“The kids kept it alive being excited, by wondering what happened next.” said Tony Lee, writer of the Doctor Who comic books at IDW Publishing. “There was no Facebook, no Twitter, no messages boards. It was you and your friends and that was it.”
Even in those early years, Doctor Who drew in some of the top writers on television and beyond. Douglas Adams, the man behind The Hitchhiker's Guide to the Galaxy, served as script editor for the show for a time in the 1970s, when the series consistently experimented with science-fiction tropes. In the 1980s, though, executive meddling started to interfere. Innovation scaled back as the BBC tried to streamline characters and keep plots simpler. BBC Controller Michael Grade hated the show and tried to cancel it in the mid '80s, leading it to go on an 18-month hiatus before returning with a smaller budget, running for a few more years, and getting canceled in 1989. A television movie and failed back-door pilot aired in 1996, but for more than a decade, Doctor Who lived off screens.

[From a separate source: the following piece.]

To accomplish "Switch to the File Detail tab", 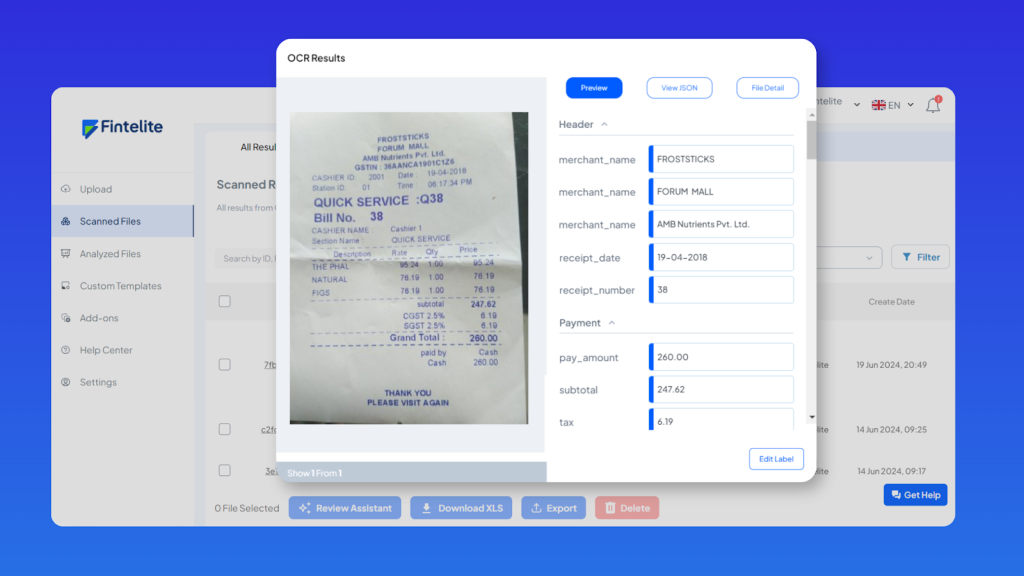I will 768,88.
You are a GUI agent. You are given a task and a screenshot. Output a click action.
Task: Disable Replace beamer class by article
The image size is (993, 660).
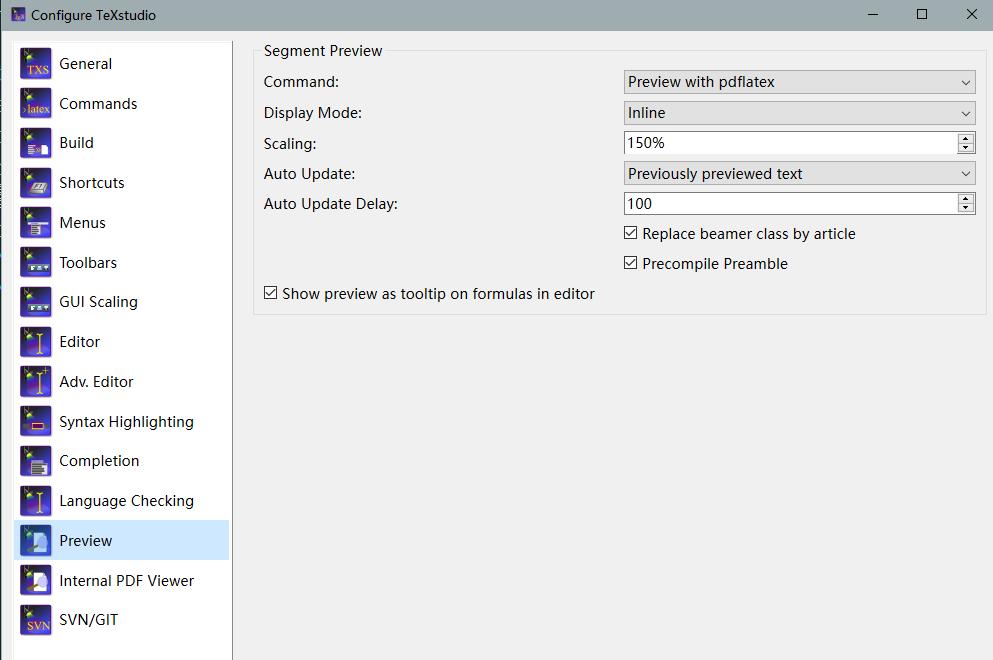point(631,234)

Live it did, though. Even with the show being gone, Doctor Who remained in the UK’s cultural imagination. People still knew what a Dalek or the TARDIS was. Hardcore fans were a big reason why. Magazines, novels, and audio plays went into production, the latter even using the actors from the show to craft new stories. These new stories kept many original viewers engaged with the show they loved, and offered younger people who might have caught the rare rerun a chance to explore the show further. For fans old and new, it was a time for them to formulate stories they wanted to tell.
“I got into Doctor Who 20 years ago, when it was still a little program to be slightly ashamed of,” said Scott Handcock, a former production secretary for the revival, and producer for the Doctor Who audio spinoffs Bernice Summerfield and Gallifrey. “Something about it caught my eye. Doctor Who was just slightly cleverer, and less conventional. Even as a kid, the less conventional side appealed to me.”
And part of that appeal, not just for viewers but also writers, is its limitlessness. Doctor Who can be anything. If you strip it down to its core concept, it's the platform for every genre and plot imaginable.
“It's a perfect story engine in many ways. The lead can change, you can go anywhere in space and time, the box itself is kind of weird, so we can have an excuse as to why it suddenly disappears at any moment,” said Rudy Jahchan, who along with Liz Shannon Miller hosts the time-travel and Doctor Who-themed podcast Timey Wimey TV. “They can always make it be whatever it needs to be for the years it's in.”
Early on, the show stepped away from its educational nature and started playing with more fantastic ideas, and also genres. There were seasons that played homage to the '60s spy craze, Hammer Horror, and the existential science-fiction stories that filled the '70s. And now the show has fully embraced its genre-busting nature. Recent seasons have mixed pirate adventures, government conspiracy thrillers, and ghost stories, sometimes back to back.